-- Data provided follows --

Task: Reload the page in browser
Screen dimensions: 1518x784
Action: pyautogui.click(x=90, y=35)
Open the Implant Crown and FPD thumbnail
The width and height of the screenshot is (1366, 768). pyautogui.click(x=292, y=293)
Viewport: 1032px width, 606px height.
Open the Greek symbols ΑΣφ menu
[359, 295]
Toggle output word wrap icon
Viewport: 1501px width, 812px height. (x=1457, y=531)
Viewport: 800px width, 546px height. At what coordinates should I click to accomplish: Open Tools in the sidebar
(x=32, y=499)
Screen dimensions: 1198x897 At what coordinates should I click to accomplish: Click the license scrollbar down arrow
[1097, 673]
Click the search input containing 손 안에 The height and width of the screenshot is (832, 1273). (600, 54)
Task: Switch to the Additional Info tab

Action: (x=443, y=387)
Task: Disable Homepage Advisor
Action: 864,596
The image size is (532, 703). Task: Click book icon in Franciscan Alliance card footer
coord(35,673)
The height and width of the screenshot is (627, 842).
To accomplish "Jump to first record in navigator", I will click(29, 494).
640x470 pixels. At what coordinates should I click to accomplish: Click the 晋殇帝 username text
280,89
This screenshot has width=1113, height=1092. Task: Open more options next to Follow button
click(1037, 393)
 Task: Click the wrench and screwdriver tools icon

-- Data provided concluded --

[About this task] Line by line, the data should be returned exactly as written.

[Response box]
Task: Reload the page in browser
Screen dimensions: 1518x784
Action: pyautogui.click(x=90, y=35)
Open the Implant Crown and FPD thumbnail
The width and height of the screenshot is (1366, 768). pyautogui.click(x=292, y=293)
Viewport: 1032px width, 606px height.
Open the Greek symbols ΑΣφ menu
[359, 295]
Toggle output word wrap icon
Viewport: 1501px width, 812px height. (x=1457, y=531)
Viewport: 800px width, 546px height. At what coordinates should I click to accomplish: Open Tools in the sidebar
(x=32, y=499)
Screen dimensions: 1198x897 At what coordinates should I click to accomplish: Click the license scrollbar down arrow
[1097, 673]
Click the search input containing 손 안에 The height and width of the screenshot is (832, 1273). (600, 54)
Task: Switch to the Additional Info tab

Action: (x=443, y=387)
Task: Disable Homepage Advisor
Action: 864,596
The image size is (532, 703). Task: Click book icon in Franciscan Alliance card footer
coord(35,673)
The height and width of the screenshot is (627, 842).
To accomplish "Jump to first record in navigator", I will click(29, 494).
640x470 pixels. At what coordinates should I click to accomplish: Click the 晋殇帝 username text
280,89
This screenshot has width=1113, height=1092. Task: Open more options next to Follow button
click(1037, 393)
 Task: Click the wrench and screwdriver tools icon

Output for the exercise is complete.